--- Requirements ---
Copy out the material below word for word, beginning at the line that contains "Where should I click to: Proceed" and stopping after the line that contains "pos(613,110)".
::: Items
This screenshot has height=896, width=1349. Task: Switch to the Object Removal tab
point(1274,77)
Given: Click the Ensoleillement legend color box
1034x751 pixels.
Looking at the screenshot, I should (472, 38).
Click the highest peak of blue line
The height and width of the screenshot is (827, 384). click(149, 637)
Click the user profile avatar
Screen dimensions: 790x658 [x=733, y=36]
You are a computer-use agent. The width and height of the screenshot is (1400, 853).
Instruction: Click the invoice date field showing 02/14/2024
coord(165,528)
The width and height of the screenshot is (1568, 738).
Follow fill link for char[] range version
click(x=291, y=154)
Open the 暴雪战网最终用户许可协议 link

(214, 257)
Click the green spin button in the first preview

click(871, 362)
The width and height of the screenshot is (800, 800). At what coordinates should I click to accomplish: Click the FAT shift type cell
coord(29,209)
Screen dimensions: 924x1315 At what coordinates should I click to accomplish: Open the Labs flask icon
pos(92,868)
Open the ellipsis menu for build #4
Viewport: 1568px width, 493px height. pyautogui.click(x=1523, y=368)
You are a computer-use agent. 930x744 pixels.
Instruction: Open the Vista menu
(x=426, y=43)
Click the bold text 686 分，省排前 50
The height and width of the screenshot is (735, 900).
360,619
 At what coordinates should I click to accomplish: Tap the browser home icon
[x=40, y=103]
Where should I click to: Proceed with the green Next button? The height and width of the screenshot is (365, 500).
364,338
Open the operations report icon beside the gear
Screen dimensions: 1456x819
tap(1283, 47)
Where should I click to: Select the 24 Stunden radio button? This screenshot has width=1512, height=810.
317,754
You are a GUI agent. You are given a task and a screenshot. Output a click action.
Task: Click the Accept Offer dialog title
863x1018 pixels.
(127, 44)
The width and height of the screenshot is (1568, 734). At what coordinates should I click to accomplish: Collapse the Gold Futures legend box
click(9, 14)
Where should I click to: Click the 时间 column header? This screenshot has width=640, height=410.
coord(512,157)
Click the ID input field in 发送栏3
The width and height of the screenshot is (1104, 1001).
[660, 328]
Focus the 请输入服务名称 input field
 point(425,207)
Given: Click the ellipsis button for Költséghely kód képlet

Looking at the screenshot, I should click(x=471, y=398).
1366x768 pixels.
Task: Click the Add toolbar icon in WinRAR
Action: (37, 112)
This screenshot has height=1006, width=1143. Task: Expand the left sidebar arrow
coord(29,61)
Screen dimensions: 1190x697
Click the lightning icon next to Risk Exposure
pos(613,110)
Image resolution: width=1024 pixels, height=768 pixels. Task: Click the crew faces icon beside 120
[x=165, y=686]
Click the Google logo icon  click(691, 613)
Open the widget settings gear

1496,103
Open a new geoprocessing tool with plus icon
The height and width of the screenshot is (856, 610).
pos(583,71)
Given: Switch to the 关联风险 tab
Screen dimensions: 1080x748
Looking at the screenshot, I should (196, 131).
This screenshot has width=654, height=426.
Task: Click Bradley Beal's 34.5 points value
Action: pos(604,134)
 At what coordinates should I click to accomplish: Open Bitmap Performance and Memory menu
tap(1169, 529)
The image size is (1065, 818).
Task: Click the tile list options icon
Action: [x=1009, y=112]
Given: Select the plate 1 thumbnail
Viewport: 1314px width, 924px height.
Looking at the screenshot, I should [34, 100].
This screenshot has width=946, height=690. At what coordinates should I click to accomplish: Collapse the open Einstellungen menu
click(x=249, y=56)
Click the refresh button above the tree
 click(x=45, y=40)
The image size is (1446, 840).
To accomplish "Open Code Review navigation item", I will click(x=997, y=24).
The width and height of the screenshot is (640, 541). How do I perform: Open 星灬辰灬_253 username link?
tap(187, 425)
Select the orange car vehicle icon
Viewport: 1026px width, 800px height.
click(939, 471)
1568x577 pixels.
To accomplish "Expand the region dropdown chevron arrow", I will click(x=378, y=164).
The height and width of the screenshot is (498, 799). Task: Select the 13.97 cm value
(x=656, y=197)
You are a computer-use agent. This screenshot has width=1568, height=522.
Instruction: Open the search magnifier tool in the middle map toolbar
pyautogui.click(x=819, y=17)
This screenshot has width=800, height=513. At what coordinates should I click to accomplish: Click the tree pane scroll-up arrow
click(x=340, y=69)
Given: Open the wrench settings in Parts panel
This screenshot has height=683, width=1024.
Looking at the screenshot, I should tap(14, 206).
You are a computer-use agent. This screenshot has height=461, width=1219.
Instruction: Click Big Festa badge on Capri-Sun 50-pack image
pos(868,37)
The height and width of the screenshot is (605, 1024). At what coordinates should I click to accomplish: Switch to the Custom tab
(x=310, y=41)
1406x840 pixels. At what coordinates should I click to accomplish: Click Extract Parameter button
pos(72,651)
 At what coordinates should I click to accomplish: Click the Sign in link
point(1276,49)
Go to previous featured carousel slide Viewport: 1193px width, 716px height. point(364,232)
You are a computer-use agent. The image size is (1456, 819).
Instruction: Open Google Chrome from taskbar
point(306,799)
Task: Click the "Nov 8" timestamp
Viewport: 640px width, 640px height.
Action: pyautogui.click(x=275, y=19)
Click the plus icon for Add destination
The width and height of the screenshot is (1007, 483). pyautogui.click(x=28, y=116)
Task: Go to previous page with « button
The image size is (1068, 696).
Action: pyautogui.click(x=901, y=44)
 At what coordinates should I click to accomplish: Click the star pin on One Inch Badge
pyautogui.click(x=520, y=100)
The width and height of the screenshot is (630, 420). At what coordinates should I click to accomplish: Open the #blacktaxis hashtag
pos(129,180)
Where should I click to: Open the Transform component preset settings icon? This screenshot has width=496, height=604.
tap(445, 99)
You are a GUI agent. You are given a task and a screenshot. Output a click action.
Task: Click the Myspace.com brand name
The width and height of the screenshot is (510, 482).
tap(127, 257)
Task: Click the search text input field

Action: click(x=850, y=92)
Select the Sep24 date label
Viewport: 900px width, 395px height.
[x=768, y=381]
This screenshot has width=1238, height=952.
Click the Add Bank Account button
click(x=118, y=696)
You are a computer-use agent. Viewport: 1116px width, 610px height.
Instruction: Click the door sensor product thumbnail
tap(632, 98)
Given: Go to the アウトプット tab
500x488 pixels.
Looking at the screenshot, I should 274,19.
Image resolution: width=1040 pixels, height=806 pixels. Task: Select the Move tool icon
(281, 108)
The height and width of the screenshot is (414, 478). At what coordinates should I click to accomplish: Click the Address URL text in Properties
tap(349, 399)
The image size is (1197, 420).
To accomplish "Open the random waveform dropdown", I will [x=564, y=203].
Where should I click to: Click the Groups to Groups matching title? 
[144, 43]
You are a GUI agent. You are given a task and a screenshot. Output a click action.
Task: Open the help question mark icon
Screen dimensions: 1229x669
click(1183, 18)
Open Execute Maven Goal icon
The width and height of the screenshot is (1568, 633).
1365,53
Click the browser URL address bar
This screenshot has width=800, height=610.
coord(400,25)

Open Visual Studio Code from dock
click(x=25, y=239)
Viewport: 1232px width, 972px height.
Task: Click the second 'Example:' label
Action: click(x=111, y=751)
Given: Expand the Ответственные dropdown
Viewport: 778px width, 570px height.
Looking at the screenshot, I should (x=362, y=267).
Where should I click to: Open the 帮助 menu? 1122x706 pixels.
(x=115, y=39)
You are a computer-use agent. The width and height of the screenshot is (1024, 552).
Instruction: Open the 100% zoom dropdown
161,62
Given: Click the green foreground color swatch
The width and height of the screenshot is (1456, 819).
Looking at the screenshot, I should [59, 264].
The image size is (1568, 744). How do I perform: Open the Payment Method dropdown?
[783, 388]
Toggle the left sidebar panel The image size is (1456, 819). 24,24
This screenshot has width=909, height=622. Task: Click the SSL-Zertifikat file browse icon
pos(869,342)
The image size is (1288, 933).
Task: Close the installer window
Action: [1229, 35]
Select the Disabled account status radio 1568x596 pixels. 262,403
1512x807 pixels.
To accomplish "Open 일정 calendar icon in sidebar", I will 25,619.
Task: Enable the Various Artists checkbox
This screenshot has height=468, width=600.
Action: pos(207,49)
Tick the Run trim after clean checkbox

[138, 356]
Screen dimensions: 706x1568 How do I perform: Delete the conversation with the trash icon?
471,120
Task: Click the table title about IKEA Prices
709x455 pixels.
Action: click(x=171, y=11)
::::::
--- Final result ---
Where should I click to: Proceed with the green Next button? The height and width of the screenshot is (365, 500).
364,338
Open the operations report icon beside the gear
Screen dimensions: 1456x819
tap(1283, 47)
Where should I click to: Select the 24 Stunden radio button? This screenshot has width=1512, height=810.
317,754
You are a GUI agent. You are given a task and a screenshot. Output a click action.
Task: Click the Accept Offer dialog title
863x1018 pixels.
(127, 44)
The width and height of the screenshot is (1568, 734). At what coordinates should I click to accomplish: Collapse the Gold Futures legend box
click(9, 14)
Where should I click to: Click the 时间 column header? This screenshot has width=640, height=410.
coord(512,157)
Click the ID input field in 发送栏3
The width and height of the screenshot is (1104, 1001).
[660, 328]
Focus the 请输入服务名称 input field
 point(425,207)
Given: Click the ellipsis button for Költséghely kód képlet

Looking at the screenshot, I should click(x=471, y=398).
1366x768 pixels.
Task: Click the Add toolbar icon in WinRAR
Action: (37, 112)
This screenshot has height=1006, width=1143. Task: Expand the left sidebar arrow
coord(29,61)
Screen dimensions: 1190x697
Click the lightning icon next to Risk Exposure
pos(613,110)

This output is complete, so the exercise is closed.